- _SOURCE_:
-------------------------

In both those cases though, what we would want is the results of the analysis
and expert recommendations, not the raw logs.

As others have already suggested, what we would be very interested in is
honeypots-as-a-service: Being able to drop a fake finance server into our
estate and detect access attempts. Create a fake company division website and
see who tries to attack it and how. Be alerted to targeted attacks before they
actually entire the production estate.

Something I'm fond of saying is that whenever an investigation or assessment
is performed, what actually earns you the money is the report at the end. That
report and the actionable intelligence within is your product, not the tool
you use to generate it.

------
meowface
I work in security for a large financial firm and demo enterprise products
like these pretty frequently.

My answer to this would be a simple "no". Obtaining and structuring honeypot
logs is not hard, and is basically a solved problem. This falls under the
greater umbrella of "threat intelligence", and there are a ton of open source
and enterprise solutions for threat intelligence feeds and collection. You
would have extremely contentious competition, plus odds are a lot of what
you're doing can also be done by an in-house analyst with some Python skills
and access to public and private feeds.

Some sort of significant value would have to be added on top of the logs, and
no, not just categorizing or grouping or ranking the logs.

If it's still honeypots you're interested in, then a better idea may be to
offer an "active defense" honeypot service to get early warning on targeted
attackers. This can include things like decoy/trap email accounts, web and
network services, documents, and more.

Some startups are in this space, but it's a pretty immature field. It also has
a lot of problems because many top managers and execs feel very uncomfortable
with the idea. My own company has discussed it before but management has
declined due to legal concerns, and also the concern that baiting an attacker
may make you more of a target.

-------------------------

- _PROVIDED MATERIAL_:
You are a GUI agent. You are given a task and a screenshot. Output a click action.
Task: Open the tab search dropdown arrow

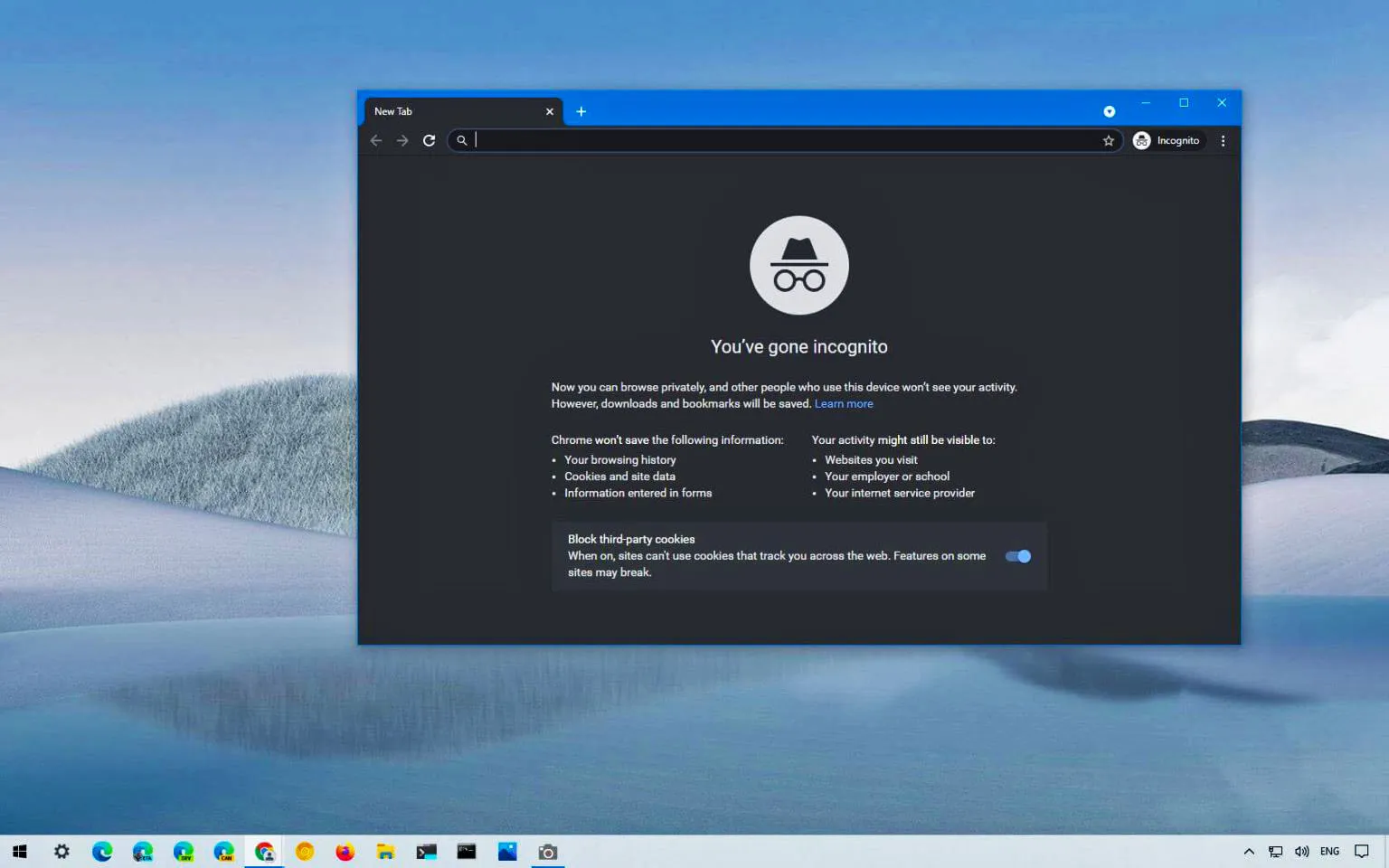point(1109,111)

-------------------------

- _TASKS TO COMPLETE_:
**1.** Write out everything in the honeypot thread from "As others have" down to "to generate it.".
**2.** Translate this sentence from the honeypot thread into Spanish: "Obtaining and structuring honeypot logs is not hard, and is basically a solved problem."
**3.** In the honeypot thread, the poster who works in security for a large financial firm mentions an "active defense" honeypot service. Why did that poster's company decline it?

- _WRITTEN RESPONSES_:
**1.**
As others have already suggested, what we would be very interested in is
honeypots-as-a-service: Being able to drop a fake finance server into our
estate and detect access attempts. Create a fake company division website and
see who tries to attack it and how. Be alerted to targeted attacks before they
actually entire the production estate.

Something I'm fond of saying is that whenever an investigation or assessment
is performed, what actually earns you the money is the report at the end. That
report and the actionable intelligence within is your product, not the tool
you use to generate it.

**2.** Obtener y estructurar los registros de honeypots no es difícil y es, básicamente, un problema resuelto.

**3.** Management declined it because of legal concerns. They were also concerned that baiting an attacker could make the company more of a target.